Retour sur une mobilisation qui a paralysé la Martinique pendant 38 jours. La conférence -débat  se déroulera en présence de Cécile Théodose, docteure en géographie humaine  et Justin Daniel, professeur de science politique jeudi 21 février  à l’université des Antilles de 18h à 20h à l’amphithéâtre Frantz Fanon, campus de Schoelcher.( Ouvert à tout public)

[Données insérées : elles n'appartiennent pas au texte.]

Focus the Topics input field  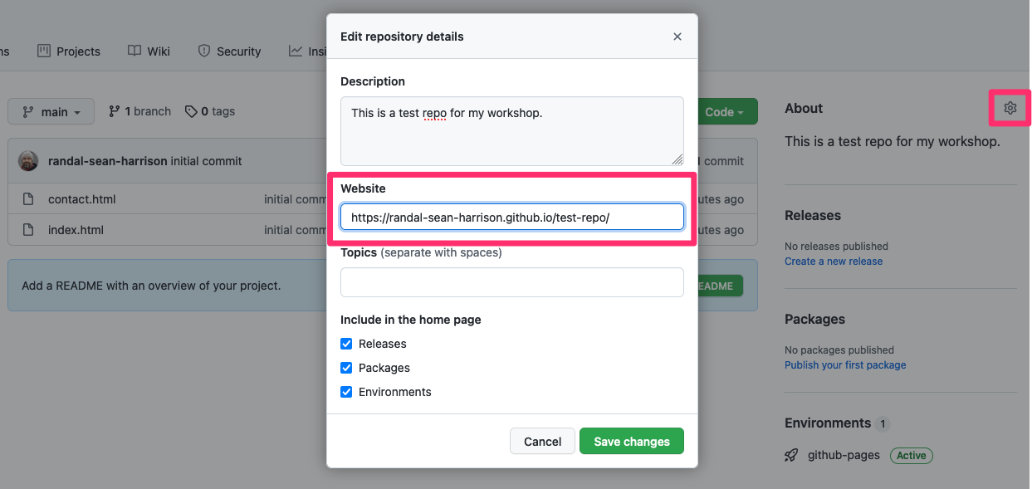[x=511, y=282]
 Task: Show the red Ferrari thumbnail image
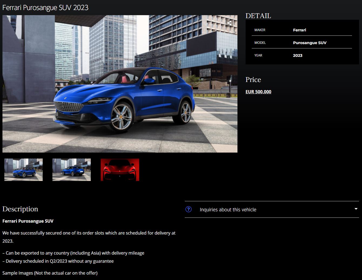tap(120, 170)
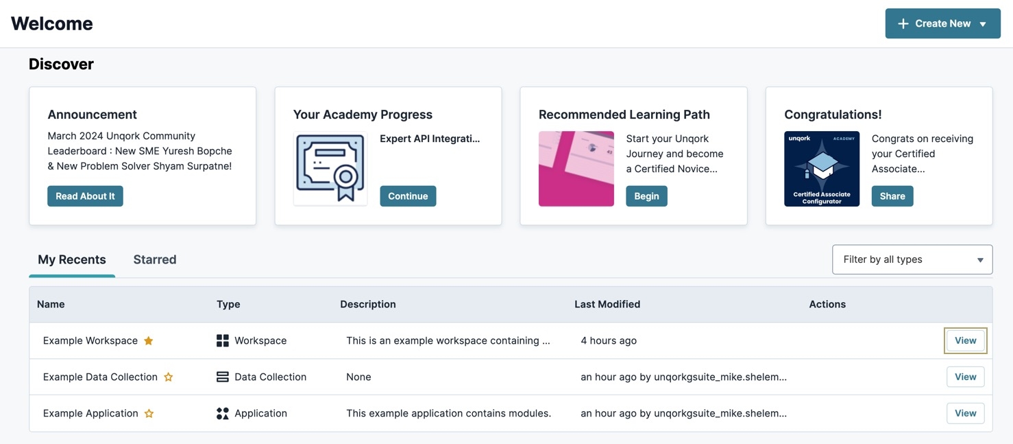Star the Example Application item
The image size is (1013, 444).
(x=149, y=414)
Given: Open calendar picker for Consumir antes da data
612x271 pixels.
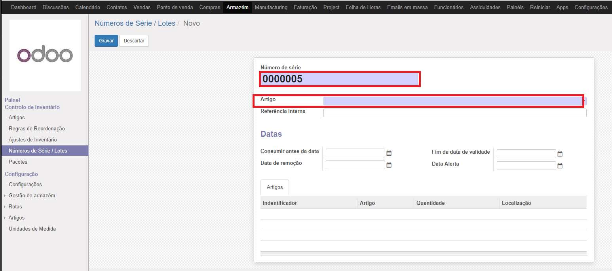Looking at the screenshot, I should point(389,153).
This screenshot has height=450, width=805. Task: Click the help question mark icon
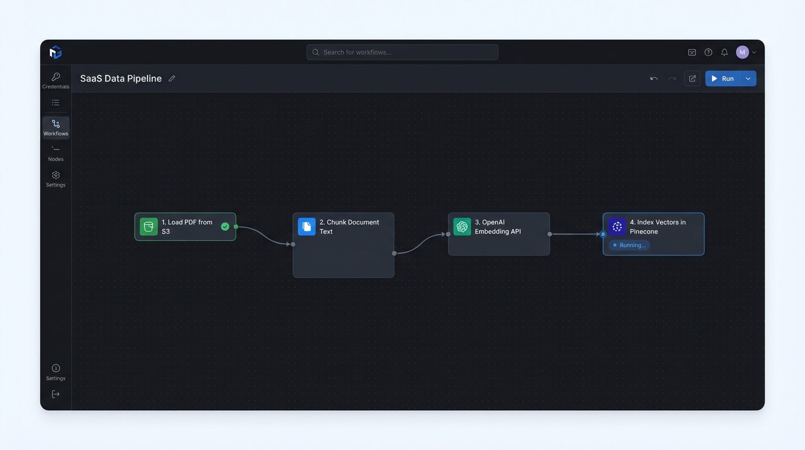pos(708,52)
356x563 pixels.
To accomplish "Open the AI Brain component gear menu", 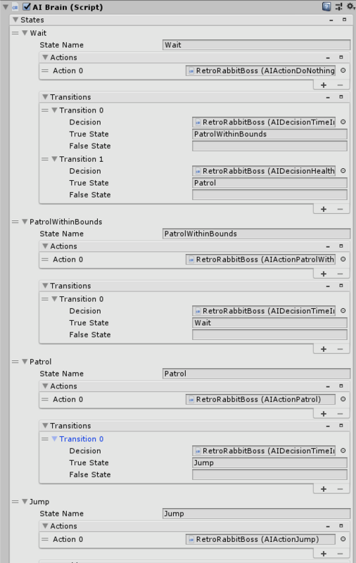I will 350,6.
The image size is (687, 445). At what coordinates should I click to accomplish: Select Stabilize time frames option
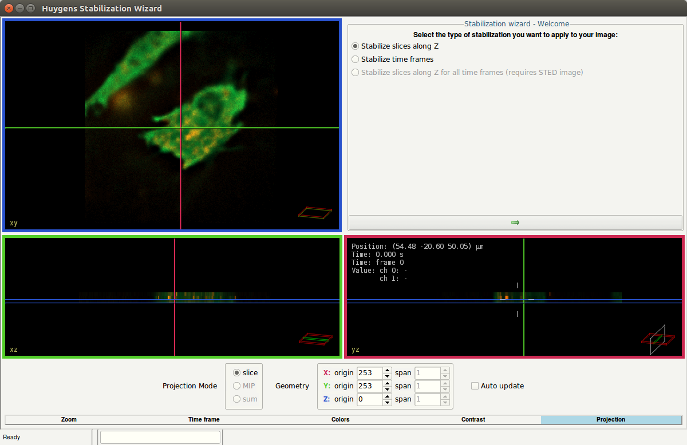[x=356, y=59]
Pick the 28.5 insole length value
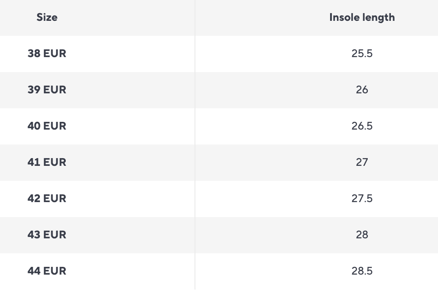The width and height of the screenshot is (438, 290). (362, 271)
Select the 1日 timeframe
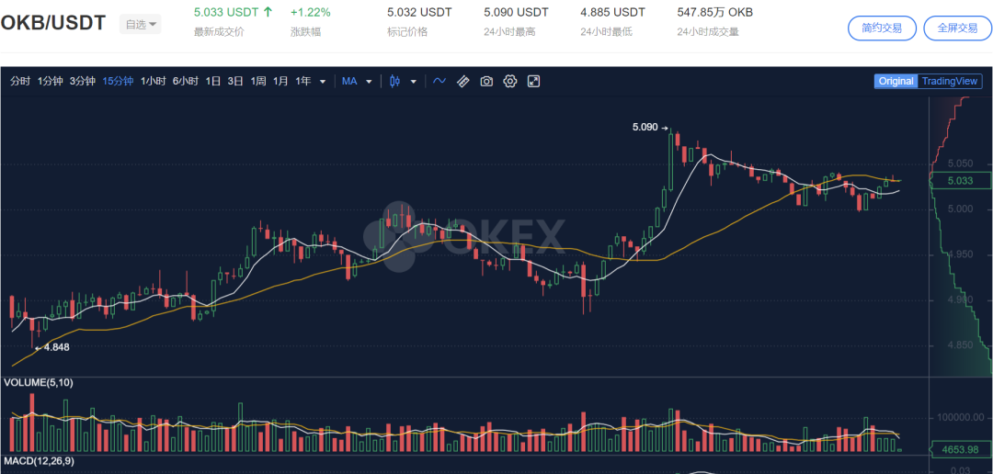This screenshot has height=474, width=993. coord(212,81)
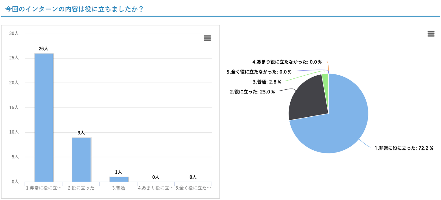
Task: Open the pie chart hamburger menu
Action: click(431, 34)
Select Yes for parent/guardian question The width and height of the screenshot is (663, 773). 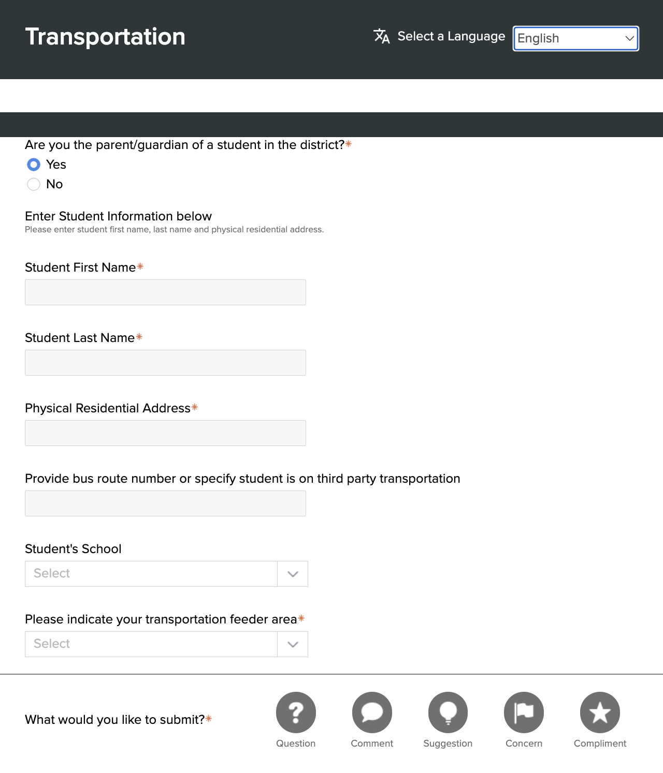(x=34, y=165)
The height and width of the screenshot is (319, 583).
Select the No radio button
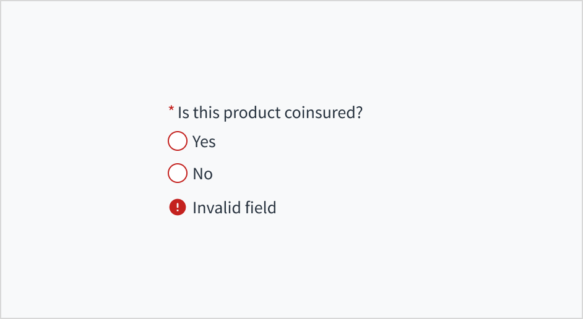tap(178, 174)
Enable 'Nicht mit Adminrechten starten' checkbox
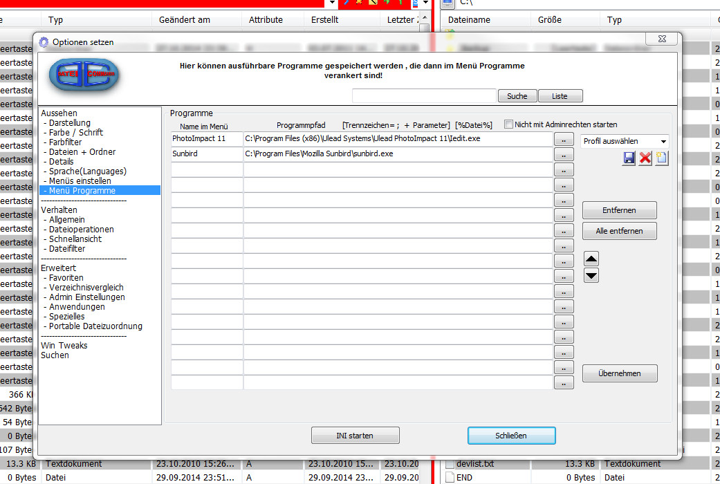 coord(509,124)
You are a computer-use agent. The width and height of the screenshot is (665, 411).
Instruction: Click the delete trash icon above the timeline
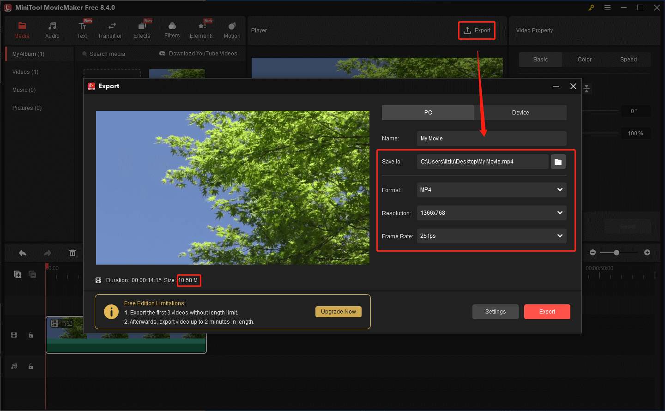(x=72, y=253)
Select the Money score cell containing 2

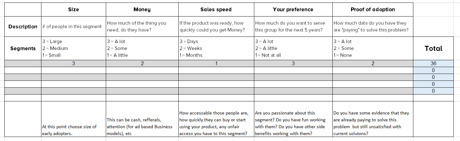pos(142,63)

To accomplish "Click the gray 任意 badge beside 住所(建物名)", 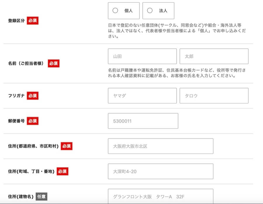I will (x=41, y=196).
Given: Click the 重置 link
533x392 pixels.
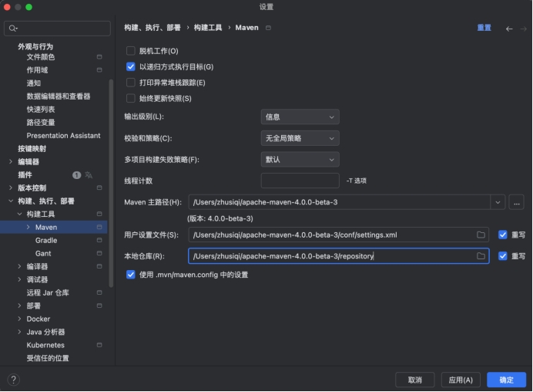Looking at the screenshot, I should coord(484,28).
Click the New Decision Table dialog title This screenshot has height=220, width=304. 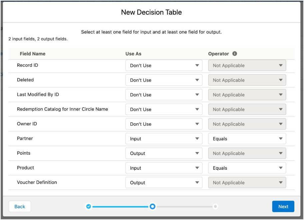click(x=152, y=12)
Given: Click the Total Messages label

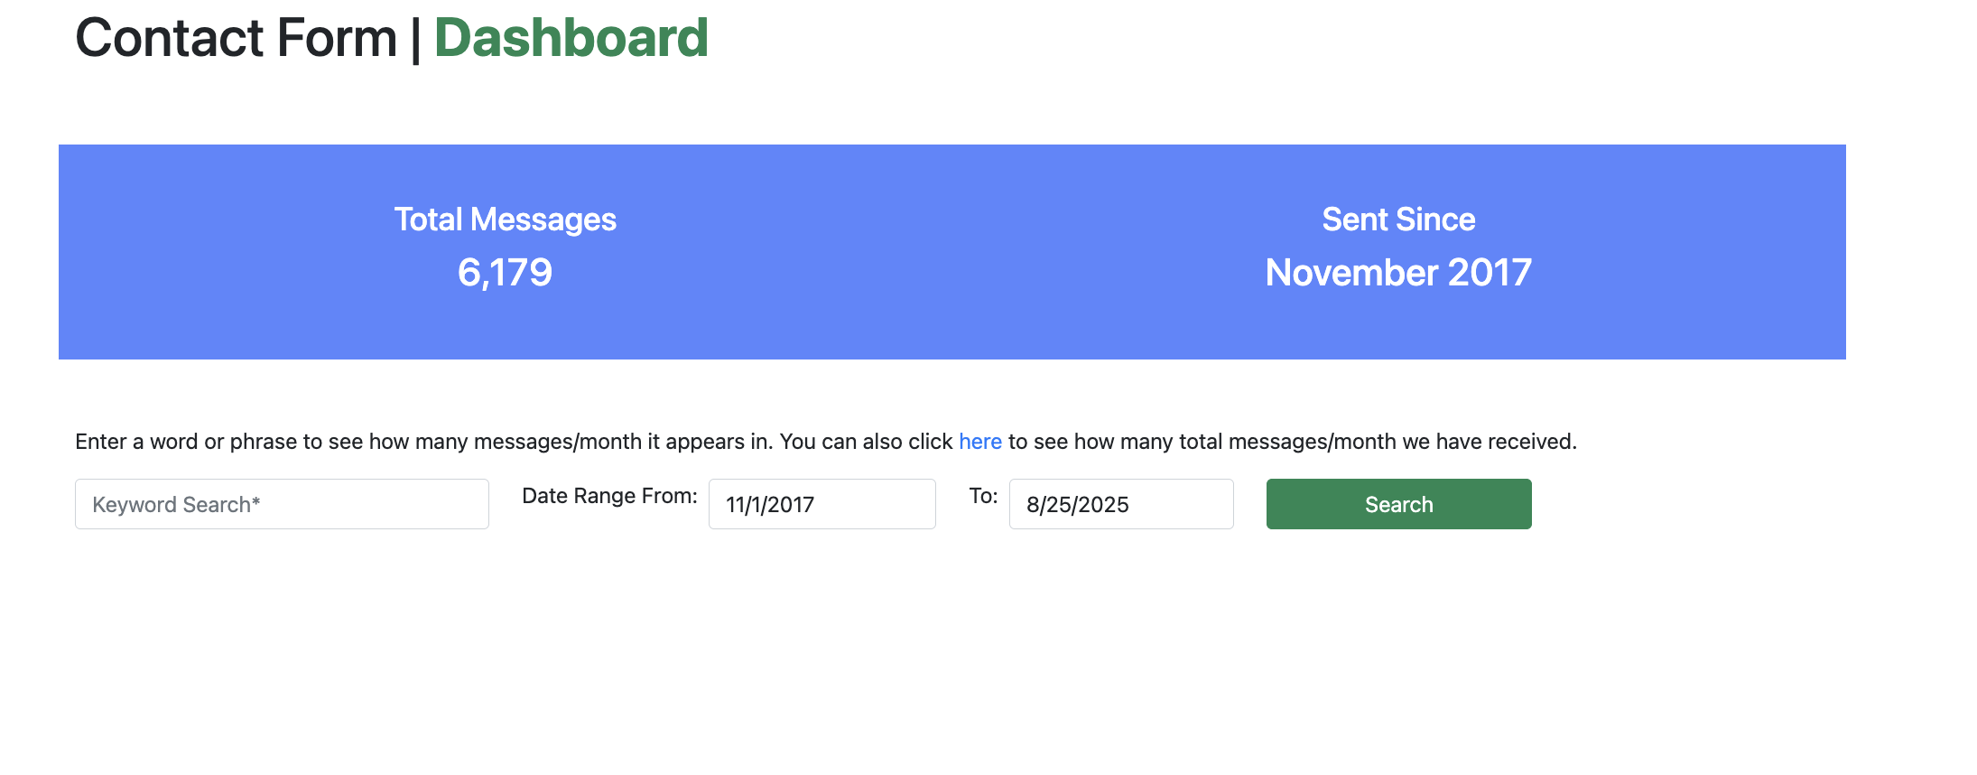Looking at the screenshot, I should (505, 219).
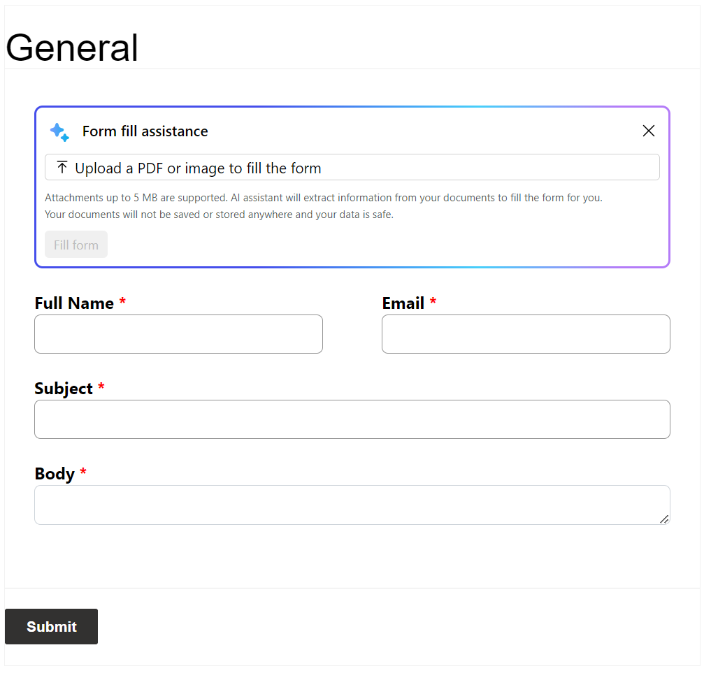The width and height of the screenshot is (711, 687).
Task: Select the Email input box
Action: (x=525, y=334)
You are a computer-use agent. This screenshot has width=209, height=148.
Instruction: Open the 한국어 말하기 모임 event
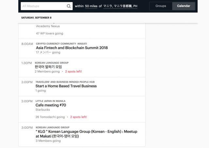click(x=48, y=67)
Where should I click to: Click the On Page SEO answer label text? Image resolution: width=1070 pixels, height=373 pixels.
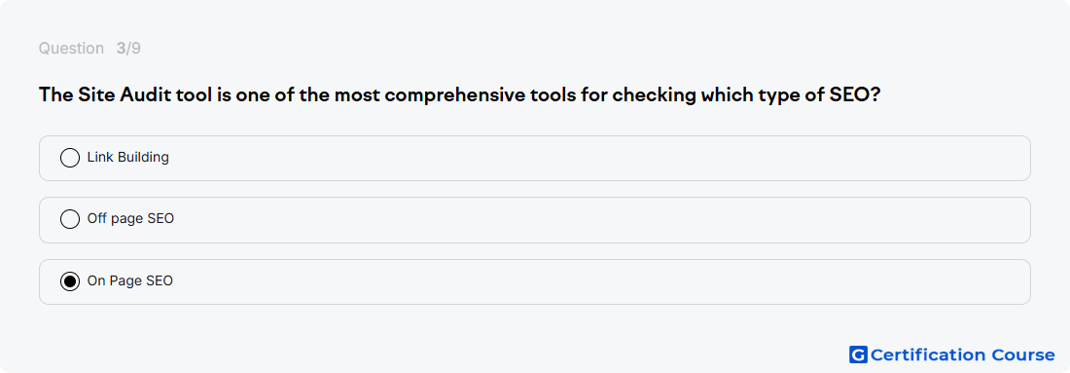pyautogui.click(x=130, y=280)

Par le biais des théories post-coloniales, conjuguées avec celles des mouvements sociaux, et du nationalisme, Cécile Théodose analyse le mouvement social de 2009 qui s’est déroulé en Martinique. Elle en a fait son sujet de thèse à l’université d’Edimbourg. Sa recherche de terrain s’est déroulée entre 2011 et 2012, et c’est à cette occasion  qu’elle a pu interviewer une centaine d’intervenants, incluant des manifestants, des contre manifestants, des membres du K5F (collectif du 5 février), ainsi que des membres de la communauté béké.
Ses recherches  se concentrent plus particulièrement sur la mémoire de ce mouvement. Ainsi sa question était de déterminer et d’analyser les liens et les liants sociaux qui se sont construits et déconstruits durant cette période. C’est donc avant tout une étude de la narration et du discours qui avait notamment pour but de  comprendre les déterminants permettant la construction mémorielle d’un mouvement social. En effet, force est de constater que la mémoire de ce soulèvement dit « historique », et souvent vécu comme unifiant, se fragmente encore aujourd’hui.